## Consigne 1
Recopiez l'extrait sur les voyages de Paul depuis « Le voyage se » jusqu'à « passe en jugement. » inclus, en remplaçant « Pouzzoles » par « Naples ».
## Consigne 2
Poursuivez le récit des voyages de Paul après sa dernière phrase.

## Extrait source
====

Il a laissé à Corinthe Silas et Timothée. Il s’adjoint pour son troisième voyage Tite, un jeune païen converti. Il commence par parcourir les territoires des Galates et la Phrygie pour y affermir les Églises déjà fondées, puis il séjourne deux ans à Éphèse. Il fait tant de prosélytes que les orfèvres, qui vivaient de la vente aux pèlerins d’objets de piété dédiés à Artémis, suscitent une émeute dans la crainte de voir leur commerce décliner. Il doit quitter la ville, se rend en Macédoine, parcourt en bateau les îles de l’Égée, rentre à Césarée et revient à Jérusalem, où les Juifs soulèvent la populace contre lui, il ne doit son salut qu’à l’intervention du tribun militaire Lysias, qui, ayant su que Paul était citoyen romain, l’envoie à Césarée, au procurateur M. Antonius Felix, qui le retient captif deux ans. Les Juifs ne cessent de réclamer la mort de Paul, et Festus, successeur de Felix, accepte d’envoyer à Rome son prisonnier, qui en appelle à César.

Le voyage se fait par mer, en compagnie de Luc, par Chypre, et la Crète. Une tempête cause le naufrage du navire tout près de Malte, où les deux hommes restent trois mois avant de reprendre la mer. Au printemps, ils passent par Syracuse, restent sept jours à Pouzzoles, où des chrétiens viennent les visiter, et enfin arrivent à Rome, où, bien que captif, Paul loue un logement qu’il occupe avec le soldat chargé de le garder. Paul continue de prêcher les Juifs et les gentils, et demeure deux ans ainsi, sans qu’il passe en jugement.

====

## Données enregistrées

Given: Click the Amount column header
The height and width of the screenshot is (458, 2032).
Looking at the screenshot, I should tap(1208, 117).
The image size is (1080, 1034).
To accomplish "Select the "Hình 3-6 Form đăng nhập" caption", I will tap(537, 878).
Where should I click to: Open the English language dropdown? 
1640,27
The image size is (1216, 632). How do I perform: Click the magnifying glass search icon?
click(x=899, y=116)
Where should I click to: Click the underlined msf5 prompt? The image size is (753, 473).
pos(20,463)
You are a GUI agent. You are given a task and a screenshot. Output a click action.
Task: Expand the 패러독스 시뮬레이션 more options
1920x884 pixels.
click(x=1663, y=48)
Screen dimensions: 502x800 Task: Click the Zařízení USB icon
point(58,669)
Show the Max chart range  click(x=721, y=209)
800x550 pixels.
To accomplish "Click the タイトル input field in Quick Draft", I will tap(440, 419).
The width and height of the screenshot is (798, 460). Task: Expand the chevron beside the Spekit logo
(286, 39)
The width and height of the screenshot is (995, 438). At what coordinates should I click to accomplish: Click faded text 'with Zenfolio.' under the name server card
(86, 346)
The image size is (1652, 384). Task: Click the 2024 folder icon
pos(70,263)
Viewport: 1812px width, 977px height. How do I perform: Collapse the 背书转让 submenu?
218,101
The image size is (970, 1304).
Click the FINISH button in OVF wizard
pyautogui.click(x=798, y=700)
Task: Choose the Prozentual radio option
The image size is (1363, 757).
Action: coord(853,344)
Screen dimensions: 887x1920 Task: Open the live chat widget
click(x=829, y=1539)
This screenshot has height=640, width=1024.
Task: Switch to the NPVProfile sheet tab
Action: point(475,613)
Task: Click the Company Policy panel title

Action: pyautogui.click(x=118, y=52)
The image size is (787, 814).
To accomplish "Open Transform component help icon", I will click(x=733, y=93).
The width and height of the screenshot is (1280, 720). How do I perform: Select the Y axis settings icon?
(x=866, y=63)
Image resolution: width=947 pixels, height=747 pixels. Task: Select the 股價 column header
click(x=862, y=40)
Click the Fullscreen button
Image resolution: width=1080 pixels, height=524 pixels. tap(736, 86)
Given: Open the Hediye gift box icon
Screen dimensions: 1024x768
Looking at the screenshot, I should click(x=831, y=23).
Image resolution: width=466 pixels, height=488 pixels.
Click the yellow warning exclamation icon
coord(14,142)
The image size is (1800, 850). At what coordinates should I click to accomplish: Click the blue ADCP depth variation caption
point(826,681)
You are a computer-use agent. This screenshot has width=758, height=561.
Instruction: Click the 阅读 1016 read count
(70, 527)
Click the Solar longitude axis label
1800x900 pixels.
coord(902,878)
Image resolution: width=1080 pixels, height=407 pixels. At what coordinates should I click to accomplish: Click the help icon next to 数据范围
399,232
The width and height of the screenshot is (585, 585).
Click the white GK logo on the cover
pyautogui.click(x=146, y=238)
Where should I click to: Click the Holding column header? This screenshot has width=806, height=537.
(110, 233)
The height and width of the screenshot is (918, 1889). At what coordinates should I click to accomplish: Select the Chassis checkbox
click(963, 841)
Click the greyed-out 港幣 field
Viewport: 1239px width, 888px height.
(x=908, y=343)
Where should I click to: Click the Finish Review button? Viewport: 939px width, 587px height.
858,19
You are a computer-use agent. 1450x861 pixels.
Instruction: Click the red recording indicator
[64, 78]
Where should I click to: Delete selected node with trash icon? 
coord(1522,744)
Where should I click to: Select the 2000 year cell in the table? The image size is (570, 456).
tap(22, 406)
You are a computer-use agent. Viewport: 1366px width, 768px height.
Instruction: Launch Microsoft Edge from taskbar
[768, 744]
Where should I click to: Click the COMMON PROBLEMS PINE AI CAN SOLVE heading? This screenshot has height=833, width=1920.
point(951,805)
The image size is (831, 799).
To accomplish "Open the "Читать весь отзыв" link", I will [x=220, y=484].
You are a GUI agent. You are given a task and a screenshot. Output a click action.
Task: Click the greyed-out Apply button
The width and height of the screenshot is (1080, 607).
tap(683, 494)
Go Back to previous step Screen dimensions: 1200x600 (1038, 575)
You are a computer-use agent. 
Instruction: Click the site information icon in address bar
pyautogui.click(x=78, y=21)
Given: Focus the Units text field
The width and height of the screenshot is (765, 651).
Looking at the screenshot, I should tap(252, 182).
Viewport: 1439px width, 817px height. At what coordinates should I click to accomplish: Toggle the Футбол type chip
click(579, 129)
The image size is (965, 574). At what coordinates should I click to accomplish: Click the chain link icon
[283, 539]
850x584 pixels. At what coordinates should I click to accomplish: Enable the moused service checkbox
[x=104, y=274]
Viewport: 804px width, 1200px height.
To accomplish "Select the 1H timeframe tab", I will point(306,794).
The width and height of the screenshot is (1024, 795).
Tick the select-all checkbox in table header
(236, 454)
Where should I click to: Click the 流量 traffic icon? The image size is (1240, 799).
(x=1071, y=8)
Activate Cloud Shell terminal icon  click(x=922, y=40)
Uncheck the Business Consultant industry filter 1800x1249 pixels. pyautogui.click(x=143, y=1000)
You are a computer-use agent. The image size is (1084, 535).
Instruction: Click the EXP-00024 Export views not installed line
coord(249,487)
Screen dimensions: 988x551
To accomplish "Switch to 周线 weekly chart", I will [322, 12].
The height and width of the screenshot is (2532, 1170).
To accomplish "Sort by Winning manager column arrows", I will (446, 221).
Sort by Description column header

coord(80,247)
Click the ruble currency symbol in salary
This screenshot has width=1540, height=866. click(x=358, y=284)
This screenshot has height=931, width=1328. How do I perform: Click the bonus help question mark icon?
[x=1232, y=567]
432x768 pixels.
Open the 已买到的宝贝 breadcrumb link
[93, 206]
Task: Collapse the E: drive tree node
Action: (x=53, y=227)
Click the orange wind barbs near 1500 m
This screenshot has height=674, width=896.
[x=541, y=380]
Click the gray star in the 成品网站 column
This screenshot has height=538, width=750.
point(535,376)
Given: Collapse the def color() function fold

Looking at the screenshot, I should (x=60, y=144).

====

## Votre réponse 1
Le voyage se fait par mer, en compagnie de Luc, par Chypre, et la Crète. Une tempête cause le naufrage du navire tout près de Malte, où les deux hommes restent trois mois avant de reprendre la mer. Au printemps, ils passent par Syracuse, restent sept jours à Naples, où des chrétiens viennent les visiter, et enfin arrivent à Rome, où, bien que captif, Paul loue un logement qu’il occupe avec le soldat chargé de le garder. Paul continue de prêcher les Juifs et les gentils, et demeure deux ans ainsi, sans qu’il passe en jugement.

## Votre réponse 2
La captivité romaine

On ignore exactement ce qu’il advint de Paul par la suite, car là se termine le récit des Actes. On date de 58-60 son séjour à Césarée et du printemps 61 son arrivée à Rome. Certains auteurs pensent qu’il a finalement subi le martyre en 64, lors de la persécution de Néron, rapportée par Tacite. D’autres soutiennent qu’il a été acquitté, mais on est désormais dans le domaine de l’hypothèse. Libéré, Paul se serait rendu en Espagne, puis serait revenu en Orient, à Éphèse, en Macédoine et en Grèce : ce serait au cours de ces ultimes pérégrinations qu’il aurait rédigé sa Première Épître à Timothée et son Épître à Tite. Après la persécution de Néron, il aurait été arrêté en tant qu’appartenant à une secte tenue désormais pour criminelle. Ramené à Rome, tenu dans une dure captivité, il aurait eu un long procès avant d’être décapité sur la voie d’Ostie, vers 67. Ce serait pendant cette seconde captivité romaine qu’il aurait écrit sa Seconde Épître à Timothée. Cette reconstitution est établie d’après les trois épîtres précitées, dites « pastorales », un passage de l’histoire ecclésiastique d’Eusèbe de Césarée et saint Jérôme ; de nombreux critiques se refusent à accepter cette hypothèse, malgré ses aspects séduisants, et préfèrent ne pas conclure.

Toute la doctrine de saint Paul — qu’on peut considérer comme le premier théologien —, fondée d’une part sur la foi et la charité, d’autre part sur le Christ, Dieu vivant et rédempteur, est développée dans ses Épîtres (v. Testament).

G. R.

➙ Bible / Christianisme / Testament (Ancien et Nouveau).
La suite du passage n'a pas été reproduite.